Material for this task:

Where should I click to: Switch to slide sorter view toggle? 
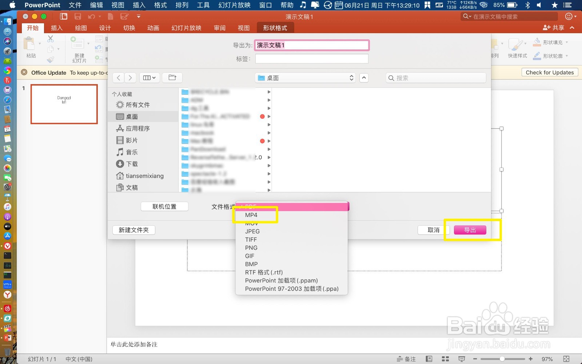coord(445,359)
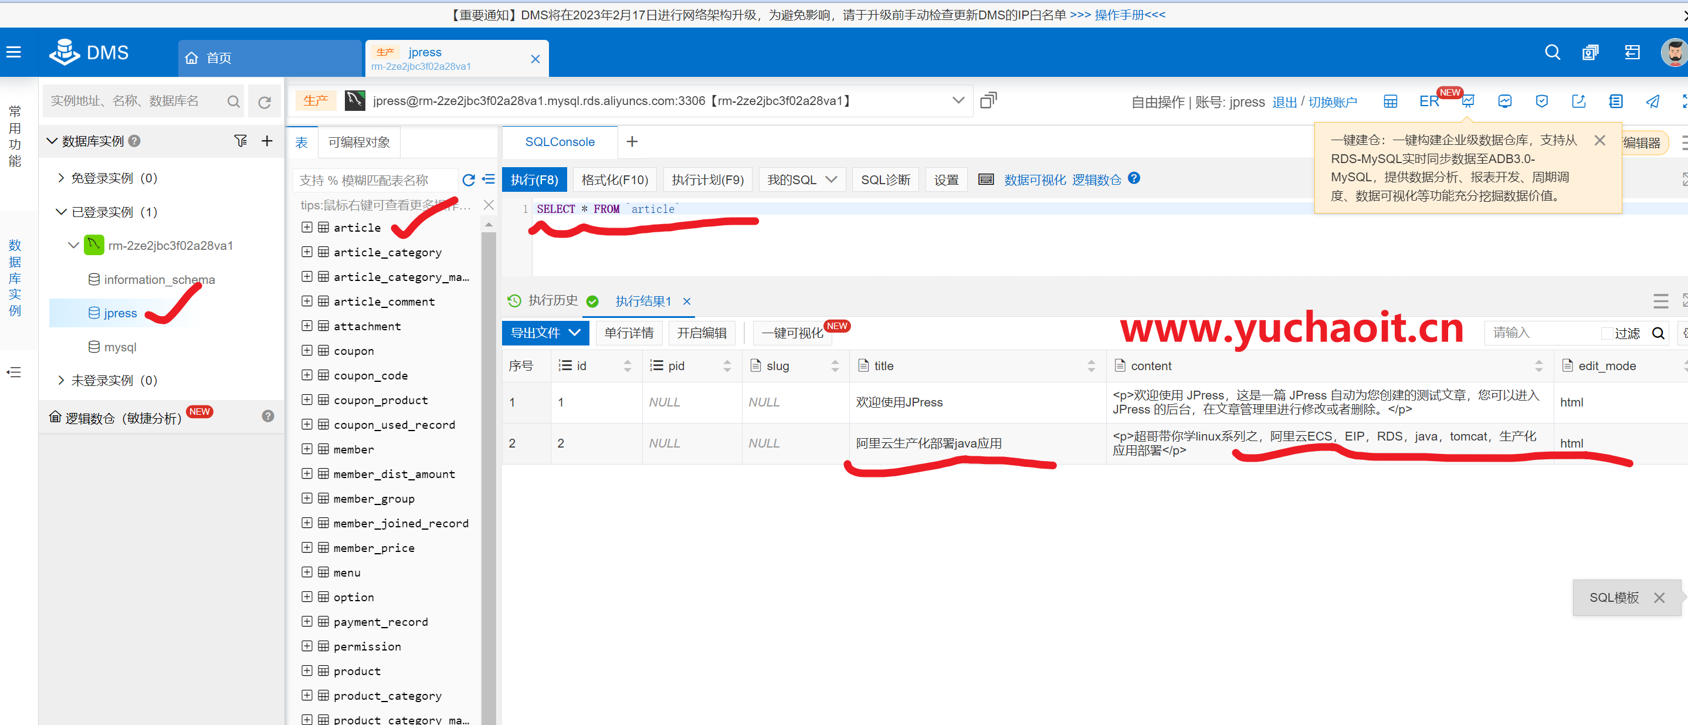Click the execution history clock icon
The height and width of the screenshot is (725, 1688).
click(x=514, y=301)
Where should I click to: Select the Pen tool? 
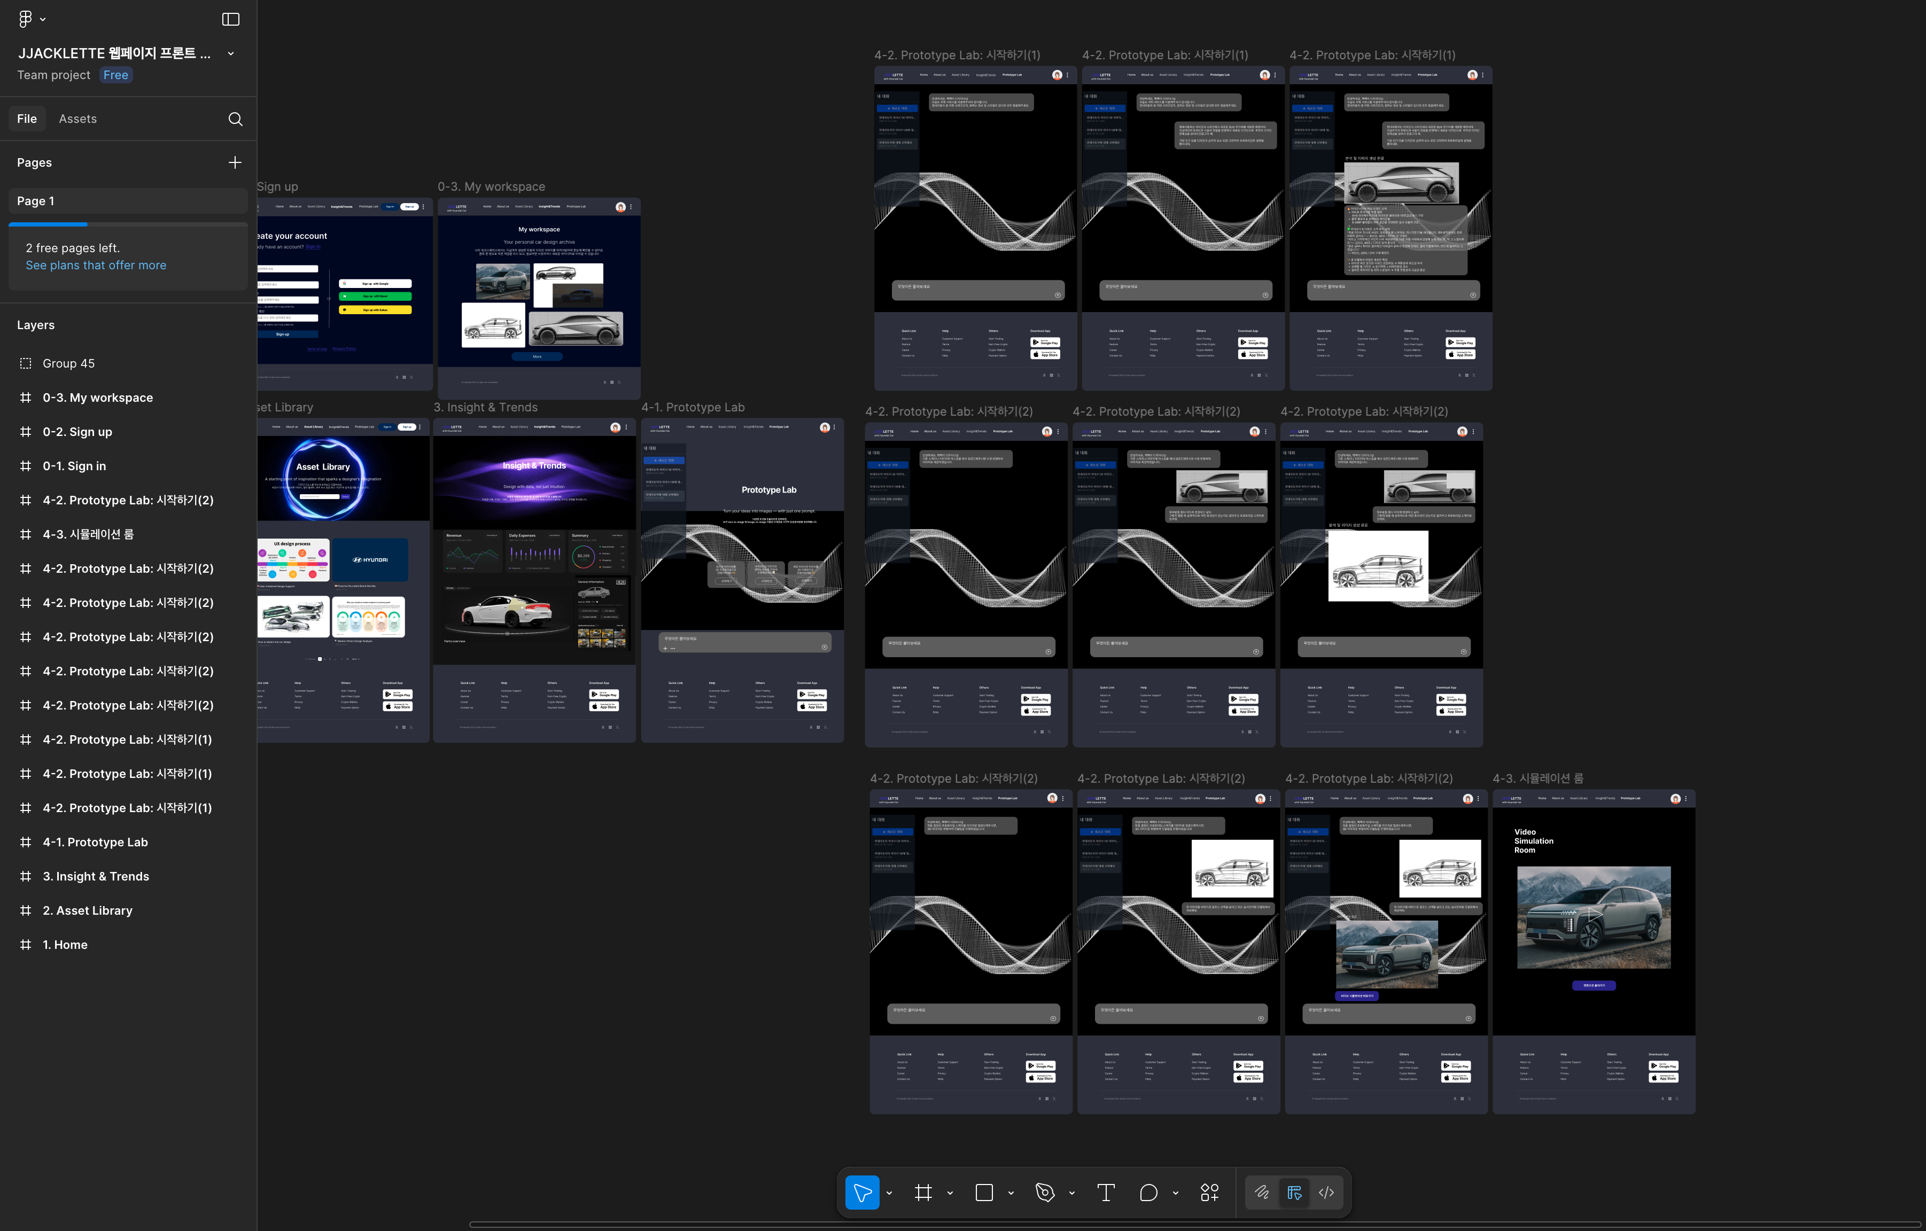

Problem requirements: For this exercise, write the listing out again exactly, excluding all images.

Your response:
Where should I click to: Switch to slide sorter view toggle? 
coord(445,359)
Click the execution history clock icon
The height and width of the screenshot is (725, 1688).
click(x=514, y=301)
Where should I click to: Select the Pen tool? 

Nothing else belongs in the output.